----- Text section -----

For most people, supporting equal marriage rights is just a matter of common sense. “Opposite-sex couples can get married, but same-sex couples can't! This is discriminatory and wrong.” To this I say – exactly right; bingo; top of the class except oh wait not really because almost everyone gets this. It's pretty simple.

Most opposition to equal marriage rights comes from arch-conservatives, the kinds who are all, “zomg but the Bible says no!!” (fun fact: it doesn't. It does, however, say quite a lot about how virtually all rich people are evil, and it's funny in a totally non-coincidental way how little gets made of that.), or the kinds who – like my grandmother (who is my usual benchmark for arch-conservativism) – go, “I honestly don't think that God cares one fig who people have sexual relations with, but marriage is an institution that has existed for millennia, and to tamper with it would just result in SOCIAL CATASTROPHE!!” (Just like when marriage ceased to refer to the trading of women like livestock from fathers to husbands! That was pretty damn disastrous; let's not make the same mistake, and tamper with the institution of marriage, again.)

-----

Parts of the exercise:
#1 In the text on equal marriage rights, what reason does the writer's grandmother give for opposing it? Answer in one to three sentences.
#2 According to the text on equal marriage rights, what does the Bible say quite a lot about?
#3 Write out the text on equal marriage rights from "For most people, supporting" to "It's pretty simple.".
The records that follow are separate material with no connection to the text on equal marriage rights.

----- Provided material -----

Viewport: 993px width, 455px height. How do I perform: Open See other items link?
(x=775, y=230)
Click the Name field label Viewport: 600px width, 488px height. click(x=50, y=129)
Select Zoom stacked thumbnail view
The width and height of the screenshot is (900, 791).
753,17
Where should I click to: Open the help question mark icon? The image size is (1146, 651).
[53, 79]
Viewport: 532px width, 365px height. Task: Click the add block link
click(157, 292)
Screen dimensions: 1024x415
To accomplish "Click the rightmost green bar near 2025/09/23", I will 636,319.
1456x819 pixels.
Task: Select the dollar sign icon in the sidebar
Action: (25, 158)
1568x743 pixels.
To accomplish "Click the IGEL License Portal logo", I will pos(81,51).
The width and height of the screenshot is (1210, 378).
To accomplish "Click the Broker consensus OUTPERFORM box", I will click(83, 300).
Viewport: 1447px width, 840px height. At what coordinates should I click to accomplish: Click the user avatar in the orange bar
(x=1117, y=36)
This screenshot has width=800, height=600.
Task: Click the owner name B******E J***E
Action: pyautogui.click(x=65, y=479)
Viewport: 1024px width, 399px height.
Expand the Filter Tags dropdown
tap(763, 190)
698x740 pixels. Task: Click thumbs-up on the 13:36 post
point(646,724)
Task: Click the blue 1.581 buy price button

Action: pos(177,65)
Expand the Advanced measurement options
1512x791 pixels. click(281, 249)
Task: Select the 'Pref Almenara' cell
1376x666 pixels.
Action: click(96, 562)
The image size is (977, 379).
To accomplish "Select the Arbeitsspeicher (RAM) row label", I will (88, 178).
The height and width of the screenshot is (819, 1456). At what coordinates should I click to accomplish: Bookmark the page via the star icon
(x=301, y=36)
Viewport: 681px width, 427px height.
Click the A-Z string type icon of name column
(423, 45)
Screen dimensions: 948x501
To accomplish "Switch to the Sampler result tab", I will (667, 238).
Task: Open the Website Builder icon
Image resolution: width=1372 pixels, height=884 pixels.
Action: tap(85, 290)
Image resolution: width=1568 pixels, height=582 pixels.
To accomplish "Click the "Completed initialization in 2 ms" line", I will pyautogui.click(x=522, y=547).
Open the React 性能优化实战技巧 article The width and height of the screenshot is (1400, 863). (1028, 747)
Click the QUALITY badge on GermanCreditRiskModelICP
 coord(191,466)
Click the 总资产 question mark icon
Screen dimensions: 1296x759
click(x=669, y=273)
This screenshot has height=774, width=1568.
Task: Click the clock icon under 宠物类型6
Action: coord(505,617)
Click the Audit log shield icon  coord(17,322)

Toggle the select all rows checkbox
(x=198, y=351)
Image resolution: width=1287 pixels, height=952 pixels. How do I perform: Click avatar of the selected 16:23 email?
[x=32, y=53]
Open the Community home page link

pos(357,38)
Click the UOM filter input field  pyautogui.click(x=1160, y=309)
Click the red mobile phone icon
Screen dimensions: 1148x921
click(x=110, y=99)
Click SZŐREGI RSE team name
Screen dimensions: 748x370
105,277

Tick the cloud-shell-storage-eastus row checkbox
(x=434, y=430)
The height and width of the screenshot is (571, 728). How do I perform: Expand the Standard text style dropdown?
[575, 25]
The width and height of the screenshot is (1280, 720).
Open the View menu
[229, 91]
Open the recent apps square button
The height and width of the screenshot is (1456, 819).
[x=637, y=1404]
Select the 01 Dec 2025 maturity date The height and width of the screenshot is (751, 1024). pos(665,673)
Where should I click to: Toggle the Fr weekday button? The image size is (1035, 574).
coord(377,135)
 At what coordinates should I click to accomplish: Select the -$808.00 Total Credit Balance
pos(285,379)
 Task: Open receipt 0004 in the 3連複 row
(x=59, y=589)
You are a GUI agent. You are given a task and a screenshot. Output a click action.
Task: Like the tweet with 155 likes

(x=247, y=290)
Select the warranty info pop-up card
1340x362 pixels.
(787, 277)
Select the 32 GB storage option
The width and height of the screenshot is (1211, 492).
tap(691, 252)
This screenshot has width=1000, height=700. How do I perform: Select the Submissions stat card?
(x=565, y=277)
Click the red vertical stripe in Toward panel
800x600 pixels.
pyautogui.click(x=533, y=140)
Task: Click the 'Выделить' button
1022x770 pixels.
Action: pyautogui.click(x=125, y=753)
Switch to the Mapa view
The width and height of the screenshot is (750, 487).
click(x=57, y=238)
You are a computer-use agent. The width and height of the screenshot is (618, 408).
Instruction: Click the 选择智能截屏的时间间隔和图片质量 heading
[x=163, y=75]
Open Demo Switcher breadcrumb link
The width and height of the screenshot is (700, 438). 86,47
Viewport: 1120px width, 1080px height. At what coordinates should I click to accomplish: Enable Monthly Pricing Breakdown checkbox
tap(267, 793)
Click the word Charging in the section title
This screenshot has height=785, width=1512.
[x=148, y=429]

-----

Outputs:
#1 She does not think God cares who people have sexual relations with. Her objection is that marriage is an institution that has existed for millennia, and she believes tampering with it would result in social catastrophe.

#2 It says quite a lot about how virtually all rich people are evil.

#3
For most people, supporting equal marriage rights is just a matter of common sense. “Opposite-sex couples can get married, but same-sex couples can't! This is discriminatory and wrong.” To this I say – exactly right; bingo; top of the class except oh wait not really because almost everyone gets this. It's pretty simple.